▸ **Material for the task**
--------------------------------

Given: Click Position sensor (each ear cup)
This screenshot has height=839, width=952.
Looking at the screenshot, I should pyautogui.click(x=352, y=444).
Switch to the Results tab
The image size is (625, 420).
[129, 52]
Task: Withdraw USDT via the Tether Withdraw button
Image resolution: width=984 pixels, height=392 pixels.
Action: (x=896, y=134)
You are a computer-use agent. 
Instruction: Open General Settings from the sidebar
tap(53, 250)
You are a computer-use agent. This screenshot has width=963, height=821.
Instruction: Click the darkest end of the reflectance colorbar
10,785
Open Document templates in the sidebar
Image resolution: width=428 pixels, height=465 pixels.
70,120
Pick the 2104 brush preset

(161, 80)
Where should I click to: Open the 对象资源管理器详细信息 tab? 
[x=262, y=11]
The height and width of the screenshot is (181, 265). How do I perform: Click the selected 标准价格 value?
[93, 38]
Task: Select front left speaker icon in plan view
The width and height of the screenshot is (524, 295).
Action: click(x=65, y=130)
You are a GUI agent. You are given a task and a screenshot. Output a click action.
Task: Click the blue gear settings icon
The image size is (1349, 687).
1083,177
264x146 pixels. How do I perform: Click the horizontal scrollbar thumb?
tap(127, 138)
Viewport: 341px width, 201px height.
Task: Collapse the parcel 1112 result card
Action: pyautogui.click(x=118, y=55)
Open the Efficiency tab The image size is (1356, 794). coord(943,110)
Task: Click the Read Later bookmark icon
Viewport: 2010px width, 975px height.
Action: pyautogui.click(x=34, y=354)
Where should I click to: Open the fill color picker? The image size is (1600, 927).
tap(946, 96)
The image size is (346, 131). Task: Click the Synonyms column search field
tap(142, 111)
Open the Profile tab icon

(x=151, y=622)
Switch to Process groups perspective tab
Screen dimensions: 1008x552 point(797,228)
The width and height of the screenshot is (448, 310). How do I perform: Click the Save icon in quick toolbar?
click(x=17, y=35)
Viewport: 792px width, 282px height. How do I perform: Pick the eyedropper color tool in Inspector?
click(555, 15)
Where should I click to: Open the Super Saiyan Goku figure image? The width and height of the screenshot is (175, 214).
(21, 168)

--------------------------------

▸ **Objective**
Output the lines from the one containing "Open the Efficiency" up to and including the one containing "(x=151, y=622)" as a Markdown table with columns Position and Text, numbering each line and skipping blank lines.

▸ **Output for this exercise**
| Position | Text |
|---|---|
| 1 | Open the Efficiency tab The image size is (1356, 794). coord(943,110) |
| 2 | Task: Click the Read Later bookmark icon |
| 3 | Viewport: 2010px width, 975px height. |
| 4 | Action: pyautogui.click(x=34, y=354) |
| 5 | Where should I click to: Open the fill color picker? The image size is (1600, 927). |
| 6 | tap(946, 96) |
| 7 | The image size is (346, 131). Task: Click the Synonyms column search field |
| 8 | tap(142, 111) |
| 9 | Open the Profile tab icon |
| 10 | (x=151, y=622) |